Por ello, podríamos considerar que no solamente es importante informar y sensibilizar a la población sobre los riesgos que corre cuando hay un virus circulando, sino también otro tipo de información, como la eficacia de las medidas preventivas y de verdad, no para satisfacer egos.
Mi recomendación. Para aquellos que no se sientan cómodos deshaciéndose de la mascarilla, les recomiendo que no hay vergüenza en seguir usándola. De hecho, aunque ya no es necesario, el uso de cubierta facial en interiores sigue siendo una recomendación fuerte, y muchas empresas y lugares pueden optar por seguir exigiendo el uso de mascarilla a sus clientes y empleados.
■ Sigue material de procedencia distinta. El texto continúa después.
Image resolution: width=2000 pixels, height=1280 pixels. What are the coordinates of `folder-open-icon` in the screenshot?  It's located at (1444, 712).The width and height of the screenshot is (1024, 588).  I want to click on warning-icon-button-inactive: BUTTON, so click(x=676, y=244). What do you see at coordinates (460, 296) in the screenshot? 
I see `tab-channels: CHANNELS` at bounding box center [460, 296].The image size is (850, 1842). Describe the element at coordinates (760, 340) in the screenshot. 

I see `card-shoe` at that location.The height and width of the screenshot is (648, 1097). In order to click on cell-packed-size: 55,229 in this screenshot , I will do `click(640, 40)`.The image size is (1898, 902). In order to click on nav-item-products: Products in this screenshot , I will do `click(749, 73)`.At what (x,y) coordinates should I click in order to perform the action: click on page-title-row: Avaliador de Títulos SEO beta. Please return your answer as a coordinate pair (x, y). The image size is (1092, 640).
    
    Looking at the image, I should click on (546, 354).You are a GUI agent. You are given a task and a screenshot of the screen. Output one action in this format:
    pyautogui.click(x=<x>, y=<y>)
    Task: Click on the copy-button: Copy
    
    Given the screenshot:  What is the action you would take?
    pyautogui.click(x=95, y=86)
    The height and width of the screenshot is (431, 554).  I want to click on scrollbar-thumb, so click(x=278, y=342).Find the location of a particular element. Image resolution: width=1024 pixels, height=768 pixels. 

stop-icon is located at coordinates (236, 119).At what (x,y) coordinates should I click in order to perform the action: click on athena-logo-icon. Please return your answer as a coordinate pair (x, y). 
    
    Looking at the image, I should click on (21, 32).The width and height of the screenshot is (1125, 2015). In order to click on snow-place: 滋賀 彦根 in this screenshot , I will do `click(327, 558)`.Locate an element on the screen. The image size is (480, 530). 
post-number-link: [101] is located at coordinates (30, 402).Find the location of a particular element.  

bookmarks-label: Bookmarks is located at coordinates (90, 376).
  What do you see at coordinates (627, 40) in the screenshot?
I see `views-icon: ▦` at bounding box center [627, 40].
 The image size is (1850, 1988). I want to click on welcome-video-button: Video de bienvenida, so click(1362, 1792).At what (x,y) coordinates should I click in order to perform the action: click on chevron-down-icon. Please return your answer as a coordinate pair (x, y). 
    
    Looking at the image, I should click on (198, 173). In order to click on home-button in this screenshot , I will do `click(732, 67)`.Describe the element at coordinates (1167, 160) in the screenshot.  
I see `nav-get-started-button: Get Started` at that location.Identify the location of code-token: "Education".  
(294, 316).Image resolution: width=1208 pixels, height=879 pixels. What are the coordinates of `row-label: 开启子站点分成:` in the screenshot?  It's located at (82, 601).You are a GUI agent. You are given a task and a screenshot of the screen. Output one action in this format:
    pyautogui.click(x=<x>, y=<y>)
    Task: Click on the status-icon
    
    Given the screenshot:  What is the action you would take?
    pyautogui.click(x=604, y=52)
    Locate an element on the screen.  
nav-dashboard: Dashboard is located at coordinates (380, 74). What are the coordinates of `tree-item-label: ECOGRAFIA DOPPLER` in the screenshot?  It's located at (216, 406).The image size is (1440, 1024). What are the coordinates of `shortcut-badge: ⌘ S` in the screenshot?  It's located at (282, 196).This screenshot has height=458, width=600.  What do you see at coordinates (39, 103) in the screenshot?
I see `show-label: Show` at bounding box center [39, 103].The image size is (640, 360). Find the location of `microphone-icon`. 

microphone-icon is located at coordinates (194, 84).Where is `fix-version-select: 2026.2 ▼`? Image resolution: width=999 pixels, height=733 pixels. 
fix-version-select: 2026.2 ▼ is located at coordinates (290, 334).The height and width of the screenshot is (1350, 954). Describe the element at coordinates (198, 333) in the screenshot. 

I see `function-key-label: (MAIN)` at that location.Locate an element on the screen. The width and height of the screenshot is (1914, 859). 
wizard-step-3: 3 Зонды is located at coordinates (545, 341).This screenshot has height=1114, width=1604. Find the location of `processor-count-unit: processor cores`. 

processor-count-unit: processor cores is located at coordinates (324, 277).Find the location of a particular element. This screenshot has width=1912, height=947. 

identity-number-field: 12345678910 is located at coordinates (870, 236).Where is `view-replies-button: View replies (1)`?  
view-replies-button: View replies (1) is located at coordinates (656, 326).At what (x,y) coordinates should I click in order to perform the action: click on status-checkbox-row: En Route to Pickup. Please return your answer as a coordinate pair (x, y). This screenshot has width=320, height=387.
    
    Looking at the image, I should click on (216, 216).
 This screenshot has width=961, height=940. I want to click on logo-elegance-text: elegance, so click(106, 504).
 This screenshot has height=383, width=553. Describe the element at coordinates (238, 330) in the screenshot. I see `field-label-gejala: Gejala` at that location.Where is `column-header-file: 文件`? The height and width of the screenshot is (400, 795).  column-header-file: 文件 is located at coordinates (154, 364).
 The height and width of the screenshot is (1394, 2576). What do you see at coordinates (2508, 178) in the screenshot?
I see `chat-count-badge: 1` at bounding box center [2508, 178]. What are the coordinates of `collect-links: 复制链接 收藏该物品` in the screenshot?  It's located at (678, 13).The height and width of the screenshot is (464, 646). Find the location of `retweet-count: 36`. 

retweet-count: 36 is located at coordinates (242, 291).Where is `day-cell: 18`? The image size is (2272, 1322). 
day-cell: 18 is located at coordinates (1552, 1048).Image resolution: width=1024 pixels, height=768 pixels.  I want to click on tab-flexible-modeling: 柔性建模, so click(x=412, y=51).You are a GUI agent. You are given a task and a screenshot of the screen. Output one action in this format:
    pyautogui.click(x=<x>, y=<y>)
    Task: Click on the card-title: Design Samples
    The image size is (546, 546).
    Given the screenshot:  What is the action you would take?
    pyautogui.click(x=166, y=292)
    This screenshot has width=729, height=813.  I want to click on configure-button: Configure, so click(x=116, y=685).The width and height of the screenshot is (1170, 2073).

Moraleja: no es necesario quitarse la mascarilla si no estamos seguros de querer hacerlo. Nadie va a multarte por llevarla; toda mi vida he visto a turistas orientales que venían con ella a nuestro país y no les pasaba nada (aunque de forma ignorante nos reíamos de ello, ¡quién nos lo iba a decir!).
«El coronavirus ya está en el paraíso de los virus, junto a la viruela, la tos ferina y otros elementos ya insignificantes para el mundo de la comunicación en general. Y ahí los ha enviado el gobierno»
La decisión de suprimirla o no a partir de ahora y de cómo hacerlo, es nuestra. Es un tema de responsabilidad social individual.
Las acciones propuestas por las autoridades sanitarias han sido claves para frenar la propagación del virus. Las normativas, protocolos y acciones informativas que nos han acompañado desde el inicio de la pandemia han servido para contener los casos. Pero nuestra seguridad y salud también dependen de la responsabilidad de cada persona.
Por eso, ahora que nos encontramos en pleno momento de cambio en nuestra relación con las mascarillas, debemos decidir (en las situaciones en las que no es obligatoria) cómo y cuándo usarla. Hemos de aplicar la responsabilidad individual.
Y además, cuando se decida esa amplia generalidad de no usar la mascarilla en todas partes, hay formas graduales para ir haciéndolo, cambiando las FFP2 por quirúrgicas, quitándola a pequeños ratos, etc. La sensación de posible ansiedad no solo se produce por quitarnos la mascarilla sino también al ver a los demás sin ella, como ya hemos comentado antes.
Todo requiere sus tiempos y cada uno con nuestros miedos los vamos a ir regulando. Sería patológico si transcurridos meses, y sin peligro objetivo a la vista, siguiera existiendo la incapacidad de quitarse la mascarilla.
Tristemente y, aunque la situación actual de la pandemia por COVID en España aconseja prudencia, la Comisión de Salud Pública del Sistema Nacional de Salud acordó actualizar la Estrategia de Vigilancia y Control frente a ella, que se pondrá en marcha al comenzar el próximo mes de marzo.
Esta actualización es una transición hacia una estrategia diferente que vigile y dirija las actuaciones a personas y ámbitos de mayor vulnerabilidad y monitorice los casos de COVID graves, y en ámbitos y personas vulnerables. En la población general, los casos confirmados leves y asintomáticos no realizarán aislamiento y los contactos estrechos no realizarán cuarentena.
Nos encontramos en un imaginario colectivo del fin de la pandemia, de gripalizarla, de introducir el término endémico como una pandemia venida a menos. Y lo peor de banalizar el fin de la pandemia o gripalizarla, es el hecho de obviar el escenario sanitario desolador que nos vamos a encontrar al final de la pandemia. Ese fin dejará un paisaje endémico. Y yo desde luego no volveré a escribir, creo, de la pandemia. Para muchos ignorantes ya no existe. El coronavirus ya está en el paraíso de los virus, junto a la viruela, la tos ferina y otros elementos ya insignificantes para el mundo de la comunicación en general. Y ahí los ha enviado el gobierno.
Ahora es el turno de la guerra, otra guerra diferente, donde los humanos seguimos sacando lo peor de la especie, nuestro lado más animal y salvaje.